:: Exercise brief ::
Copy the data exactly, pictures aside.

:: Data records ::
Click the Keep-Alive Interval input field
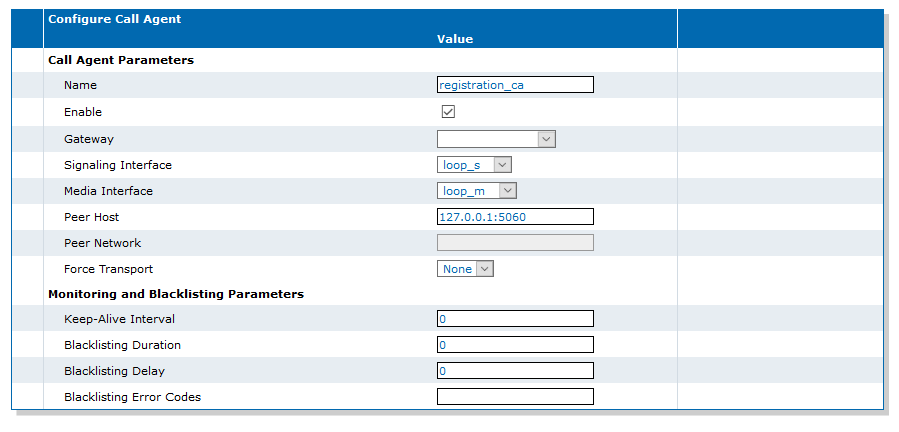The height and width of the screenshot is (432, 899). [515, 319]
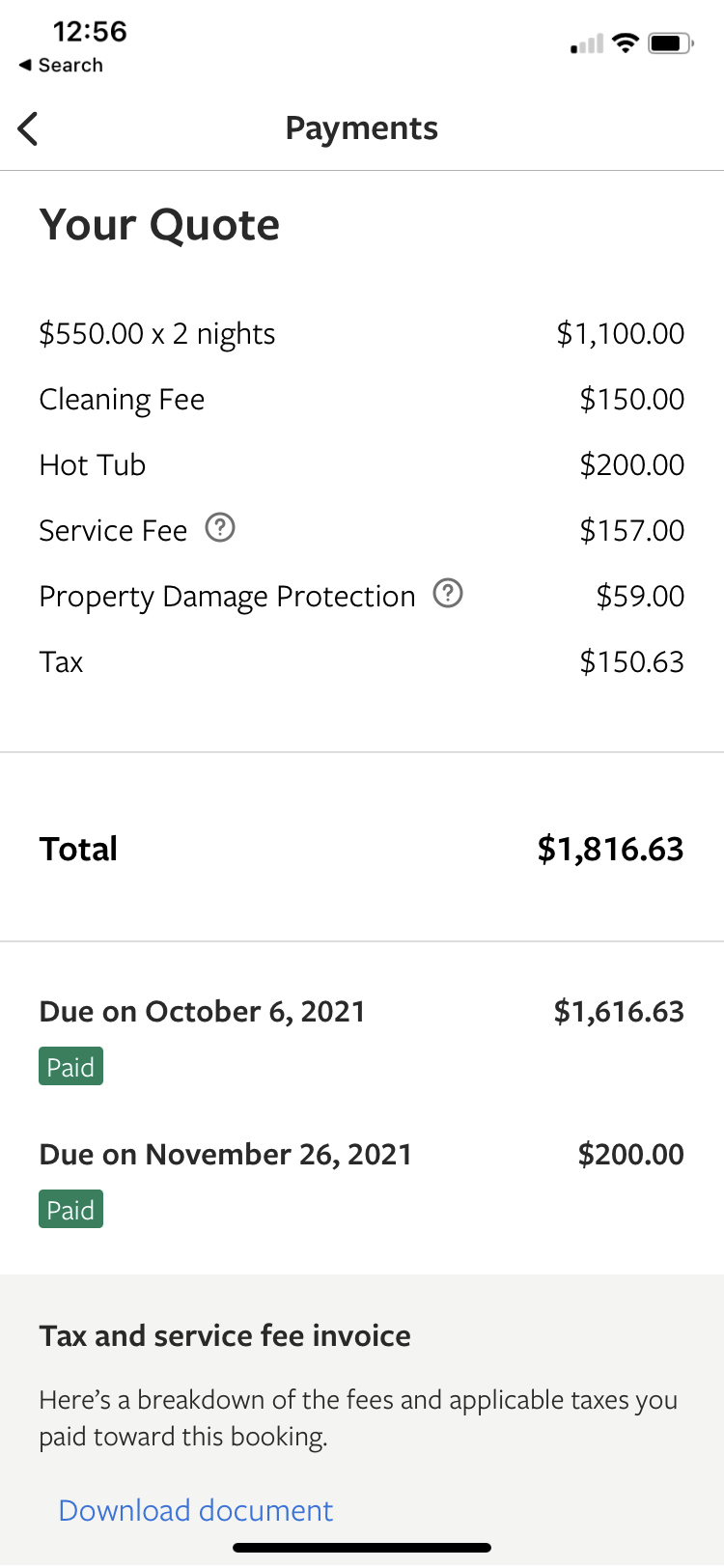Select the $1,616.63 payment amount
This screenshot has height=1568, width=724.
click(x=619, y=1011)
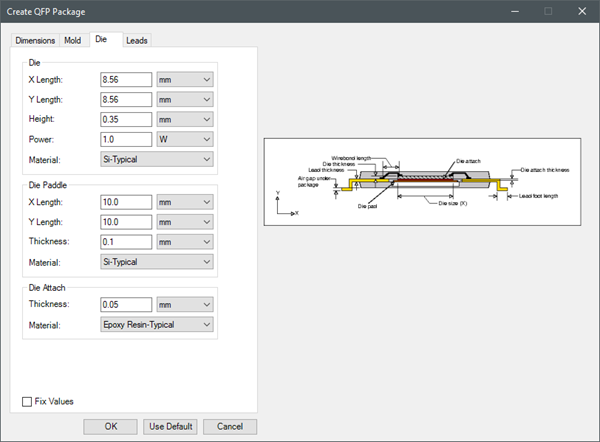This screenshot has height=442, width=600.
Task: Expand the Die Paddle Material dropdown
Action: pos(158,261)
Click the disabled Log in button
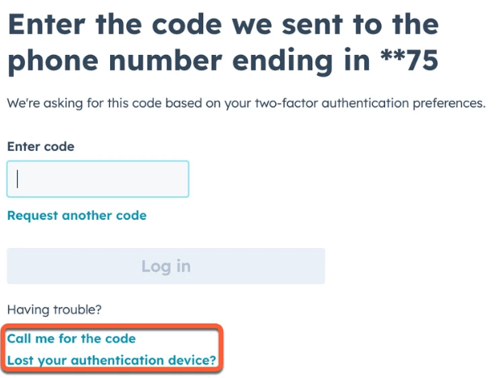 coord(166,266)
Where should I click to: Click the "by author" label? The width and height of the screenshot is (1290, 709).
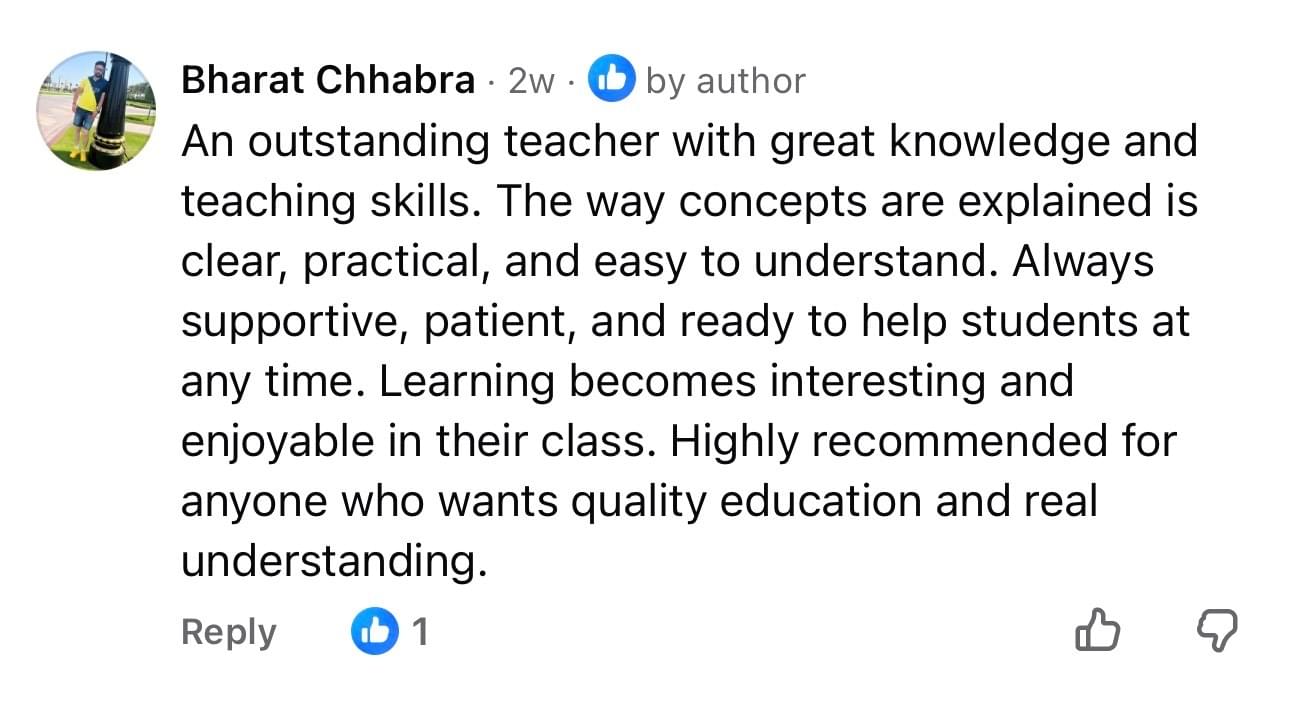point(725,81)
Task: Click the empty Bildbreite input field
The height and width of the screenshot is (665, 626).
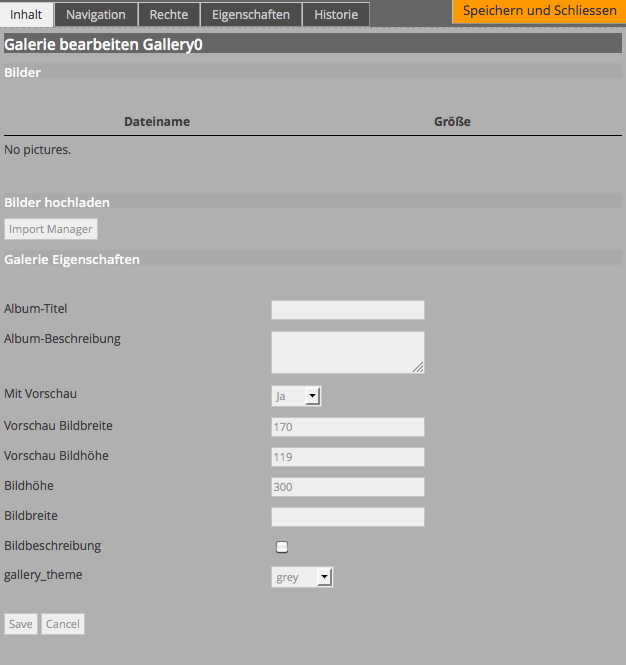Action: click(347, 517)
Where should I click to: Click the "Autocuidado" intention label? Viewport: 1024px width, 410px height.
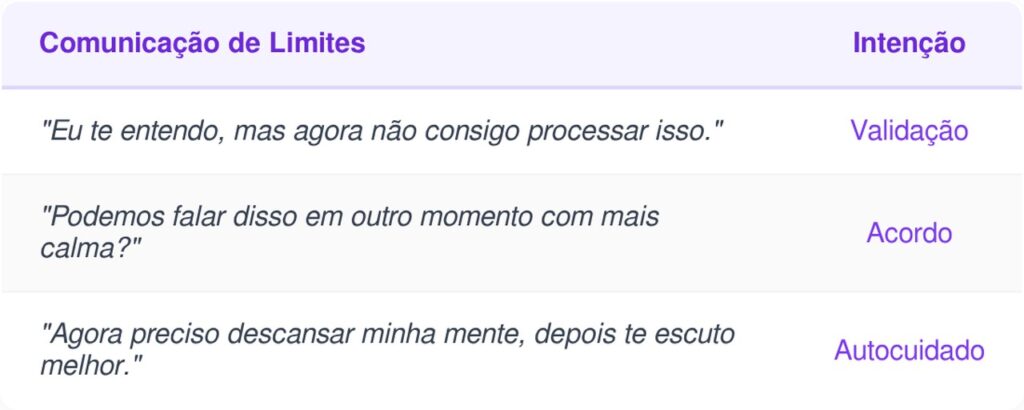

:: Task response ::
Click the Keep-Alive Interval input field
The height and width of the screenshot is (432, 899). [515, 319]
Select the $1,616.63 payment amount
This screenshot has height=1568, width=724.
click(x=619, y=1011)
This screenshot has height=442, width=600.
Task: Expand the Die Paddle Material dropdown
Action: pos(158,261)
Click the disabled Log in button
 coord(166,266)
Where should I click to: Click the "by author" label? The width and height of the screenshot is (1290, 709).
point(725,81)
Task: Click the empty Bildbreite input field
The height and width of the screenshot is (665, 626).
Action: click(347, 517)
Where should I click to: Click the "Autocuidado" intention label? Viewport: 1024px width, 410px height.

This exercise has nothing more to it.